### Set task
Can you return each of the records below verbatim, changing nothing?

### Data excerpts
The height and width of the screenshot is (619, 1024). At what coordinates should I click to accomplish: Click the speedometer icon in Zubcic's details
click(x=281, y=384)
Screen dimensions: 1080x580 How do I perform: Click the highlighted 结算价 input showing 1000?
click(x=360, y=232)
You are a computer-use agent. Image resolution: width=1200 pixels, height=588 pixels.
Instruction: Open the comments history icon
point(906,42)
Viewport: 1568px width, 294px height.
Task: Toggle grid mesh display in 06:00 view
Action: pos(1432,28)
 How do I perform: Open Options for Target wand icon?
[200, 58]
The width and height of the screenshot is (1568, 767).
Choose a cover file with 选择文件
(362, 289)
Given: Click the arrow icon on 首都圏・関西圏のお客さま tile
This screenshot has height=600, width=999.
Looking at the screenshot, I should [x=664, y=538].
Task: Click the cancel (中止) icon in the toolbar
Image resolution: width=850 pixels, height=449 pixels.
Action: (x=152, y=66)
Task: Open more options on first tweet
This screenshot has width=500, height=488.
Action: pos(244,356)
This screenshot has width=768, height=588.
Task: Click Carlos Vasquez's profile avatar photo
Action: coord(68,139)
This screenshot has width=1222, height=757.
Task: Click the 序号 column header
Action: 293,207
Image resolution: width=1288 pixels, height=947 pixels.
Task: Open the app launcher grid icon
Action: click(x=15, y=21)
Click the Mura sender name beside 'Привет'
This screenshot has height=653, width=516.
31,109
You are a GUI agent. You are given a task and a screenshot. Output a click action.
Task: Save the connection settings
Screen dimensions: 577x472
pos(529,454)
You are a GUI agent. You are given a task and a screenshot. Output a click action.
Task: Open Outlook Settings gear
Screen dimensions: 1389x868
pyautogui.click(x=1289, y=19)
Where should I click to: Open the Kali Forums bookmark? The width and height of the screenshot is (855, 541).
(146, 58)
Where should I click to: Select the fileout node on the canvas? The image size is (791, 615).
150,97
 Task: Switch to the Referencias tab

### Task result
The height and width of the screenshot is (619, 1024). At what coordinates should I click to accomplish: Click the speedometer icon in Zubcic's details
click(x=281, y=384)
Screen dimensions: 1080x580 How do I perform: Click the highlighted 结算价 input showing 1000?
click(x=360, y=232)
You are a computer-use agent. Image resolution: width=1200 pixels, height=588 pixels.
Instruction: Open the comments history icon
point(906,42)
Viewport: 1568px width, 294px height.
Task: Toggle grid mesh display in 06:00 view
Action: pos(1432,28)
 How do I perform: Open Options for Target wand icon?
[200, 58]
The width and height of the screenshot is (1568, 767).
Choose a cover file with 选择文件
(362, 289)
Given: Click the arrow icon on 首都圏・関西圏のお客さま tile
This screenshot has height=600, width=999.
Looking at the screenshot, I should [x=664, y=538].
Task: Click the cancel (中止) icon in the toolbar
Image resolution: width=850 pixels, height=449 pixels.
Action: (x=152, y=66)
Task: Open more options on first tweet
This screenshot has width=500, height=488.
Action: pos(244,356)
This screenshot has width=768, height=588.
Task: Click Carlos Vasquez's profile avatar photo
Action: coord(68,139)
This screenshot has width=1222, height=757.
Task: Click the 序号 column header
Action: 293,207
Image resolution: width=1288 pixels, height=947 pixels.
Task: Open the app launcher grid icon
Action: click(x=15, y=21)
Click the Mura sender name beside 'Привет'
This screenshot has height=653, width=516.
31,109
You are a GUI agent. You are given a task and a screenshot. Output a click action.
Task: Save the connection settings
Screen dimensions: 577x472
pos(529,454)
You are a GUI agent. You are given a task and a screenshot. Output a click action.
Task: Open Outlook Settings gear
Screen dimensions: 1389x868
pyautogui.click(x=1289, y=19)
Where should I click to: Open the Kali Forums bookmark? The width and height of the screenshot is (855, 541).
(146, 58)
Where should I click to: Select the fileout node on the canvas? The image size is (791, 615).
150,97
 Task: Switch to the Referencias tab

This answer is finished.